Honestly? I’ve never been more flattered. You can keep your Michelin stars and your award nominations. I’ll take drawer validation with a side of cutlery envy.
Mr D, Pre-Labelling Projects, and the Myth of Control
Let me introduce you to the other man in my life: Mr D. My Dyson.
We are in a committed, long-term relationship. I hoover every 2–3 days. More, if the week has been emotionally… crumbly.
Mr D understands me. He roars, he swallows, he restores peace in under seven minutes. When in doubt — vacuum it out.
If you ever want to know how I’m doing mentally, just ask how often I’ve hoovered this week. Frequent sessions = emotional damage control via floor therapy.
But my need for order doesn’t end at home. Oh no. It spills into my work in alarming, premeditated ways. I create folders before I have files. Projects I haven’t even started already have colour-coded homes.
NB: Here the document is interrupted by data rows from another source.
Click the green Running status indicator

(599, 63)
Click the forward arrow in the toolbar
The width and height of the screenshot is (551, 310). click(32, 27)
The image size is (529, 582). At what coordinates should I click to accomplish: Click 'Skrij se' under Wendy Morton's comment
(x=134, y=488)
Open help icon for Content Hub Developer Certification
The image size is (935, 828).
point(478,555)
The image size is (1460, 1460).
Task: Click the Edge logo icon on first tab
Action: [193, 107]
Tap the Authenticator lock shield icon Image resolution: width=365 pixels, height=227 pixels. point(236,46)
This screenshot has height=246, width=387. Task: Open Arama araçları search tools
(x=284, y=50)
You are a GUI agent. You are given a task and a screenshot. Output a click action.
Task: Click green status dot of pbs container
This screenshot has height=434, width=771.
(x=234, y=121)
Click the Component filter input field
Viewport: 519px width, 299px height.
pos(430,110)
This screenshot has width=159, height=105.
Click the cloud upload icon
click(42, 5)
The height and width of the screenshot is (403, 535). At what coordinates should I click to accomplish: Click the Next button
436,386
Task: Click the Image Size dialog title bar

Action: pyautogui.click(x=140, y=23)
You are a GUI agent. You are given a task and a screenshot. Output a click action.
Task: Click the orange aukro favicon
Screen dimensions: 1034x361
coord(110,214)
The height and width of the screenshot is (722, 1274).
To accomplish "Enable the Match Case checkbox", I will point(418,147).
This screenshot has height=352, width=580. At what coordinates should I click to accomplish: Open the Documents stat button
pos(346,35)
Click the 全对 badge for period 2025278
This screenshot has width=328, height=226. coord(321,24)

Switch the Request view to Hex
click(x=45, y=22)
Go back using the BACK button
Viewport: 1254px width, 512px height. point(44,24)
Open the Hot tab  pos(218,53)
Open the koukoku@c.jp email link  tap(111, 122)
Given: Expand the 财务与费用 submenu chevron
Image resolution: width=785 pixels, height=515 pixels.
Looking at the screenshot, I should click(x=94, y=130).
I categorise things with the kind of foresight that would make insurance brokers blush.
People laugh — until three months later they’re wrestling with Final_FINAL_actual_v3.docx while I float past with my clean directory structure and a smug little click of the mouse.
I’ve made peace with my “OCD-ish” tendencies — and let’s be clear, I don’t mean this in the clinical sense. Real OCD is serious. Mine is a lifestyle choice powered by an inner librarian who listens to lo-fi and labels everything that doesn’t move.
My wardrobe goes from black to cream like a cotton sunrise. Lipsticks are sorted by wavelength. Calendars — plural — are colour-coded: — Blue for work
– Green for kids
– Yellow for writing
– Red for “this might break you if you forget it”
I don’t just love order. I depend on it. It’s my buffer between functioning and falling apart.
The Daily Reset and the Real Spark of Joy
Each night, I reset the house like a backstage crew after a performance.
Dishes put away. Surfaces wiped. Tea towel aligned on the oven handle like a flag at half-mast for the day’s nonsense.
I wake up to a home that says, “Welcome back. We saved your seat.”
There’s still noise. There’s still chaos.
But I get to start from calm.
Marie Kondo, tidying’s high priestess, asks: “Does it spark joy?”
She made the world thank their socks and whisper to T-shirts.
I don’t talk to my possessions.
But I do notice I’m less likely to scream into the void when my teaspoons all face east.
I’ll admit it — it’s about control. My neat drawers won’t fix co-parenting, or bureaucracy, or grief. But when everything else is unraveling, knowing exactly where the masking tape lives does help. Symmetrical cushions won’t bring world peace. But they might help you not cry on your kitchen floor at 10:42am over the passive-aggressive email that just landed.
So no, tidiness won’t save your life.
But it might just give you back enough peace of mind to make the next decision wisely, not wildly.
And sometimes, that’s all the joy you need.